Я до смерти испугался, что слишком многого хочу, что не даю тебе свободы и завладеваю тобой, как в пьесе. И потом я боялся, что буду жестоко страдать, если ты полюбишь кого-нибудь и побоишься сделать мне больно. Я сказал себе, что если дам тебе свободу, ты будешь рассказывать мне все и мне будет не так грустно, как если бы ты вынужден был скрывать от меня хоть самую малость. Я не могу сказать, что мне было очень трудно принять такое решение, ибо мое обожание сочетается с уважением. Оно носит религиозный, почти божественный характер, и я отдаю тебе все, что есть во мне. Но я боюсь, ты вообразишь, что между нами появилась какая-то настороженность, неловкость. Поэтому я пишу тебе вместо того, чтобы сказать, о самом сокровенном, что накопилось в душе.
Мой Жанно, повторяю тебе, ты все для меня. Мысль о том, что я тебе мешаю, чиню препятствия твоей прекрасной юности, для меня ужасна. Я смог дать тебе славу, и это единственный настоящий результат этой пьесы, единственный результат, который чего-то стоит и который согревает мне сердце.
Подумай, вдруг ты встретишь кого-нибудь твоего возраста, кого будешь скрывать от меня или прикажешь себе не любить, боясь привести меня в отчаяние. Я не прощу себе этого до самой смерти. Конечно, лучше, если я откажусь от части своего счастья и завоюю твое доверие и буду достаточно храбрым, чтобы ты чувствовал себя со мной свободней, чем с отцом или матерью.

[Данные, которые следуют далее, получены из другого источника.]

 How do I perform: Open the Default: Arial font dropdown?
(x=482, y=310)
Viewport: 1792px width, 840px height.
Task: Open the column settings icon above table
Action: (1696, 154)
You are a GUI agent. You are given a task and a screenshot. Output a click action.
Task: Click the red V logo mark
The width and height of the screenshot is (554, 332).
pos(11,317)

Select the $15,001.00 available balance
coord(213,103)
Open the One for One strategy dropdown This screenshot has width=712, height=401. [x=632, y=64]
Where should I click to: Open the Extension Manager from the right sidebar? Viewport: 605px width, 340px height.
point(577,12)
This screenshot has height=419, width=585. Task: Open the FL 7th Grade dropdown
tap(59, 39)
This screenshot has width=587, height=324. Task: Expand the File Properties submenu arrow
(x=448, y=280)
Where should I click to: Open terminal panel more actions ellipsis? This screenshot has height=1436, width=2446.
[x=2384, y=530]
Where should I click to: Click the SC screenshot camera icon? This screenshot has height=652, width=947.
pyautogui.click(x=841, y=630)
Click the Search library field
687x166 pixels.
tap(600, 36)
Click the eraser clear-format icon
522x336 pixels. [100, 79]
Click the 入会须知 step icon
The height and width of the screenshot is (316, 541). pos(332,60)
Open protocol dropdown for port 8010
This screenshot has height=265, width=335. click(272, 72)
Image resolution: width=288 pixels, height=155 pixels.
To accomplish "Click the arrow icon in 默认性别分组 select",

Ты наверняка догадался о моих сомнениях и тревогах. Ведь ты, маленький плутишка Жанно, многое знаешь. Просто нужно было, чтобы я объяснил тебе свое отношение, чтобы ты ни на секунду не мог подумать, что между нами появилась хоть малейшая тень. Клянусь тебе, что я достаточно честен и возвышен, чтобы не испытывать ревности и заставить себя жить в согласии с нашими молитвами.
Небо дало нам так много, что будет нечестно просить у него больше. Я думаю, что жертвы вознаграждаются. Не ругай меня, мой прекрасный ангел. По твоим глазам я вижу, что ты понимаешь — никто не может обожать тебя больше, чем я, и мне будет стыдно, если я воздвигну на твоем солнечном пути малейшее препятствие.
Мой Жанно, обожай меня, как я тебя обожаю, прижми меня к своему сердцу, помоги мне стать святым или быть достойным тебя и меня. Я живу только тобой».
Благородный, добрый, искренний — таким я знал его всегда. Если я привожу эти письма, возможно, во вред себе, то лишь с тем, чтобы показать, что у Жана никогда не было низких помыслов. Его чувства были столь же благородны, сколь и редки.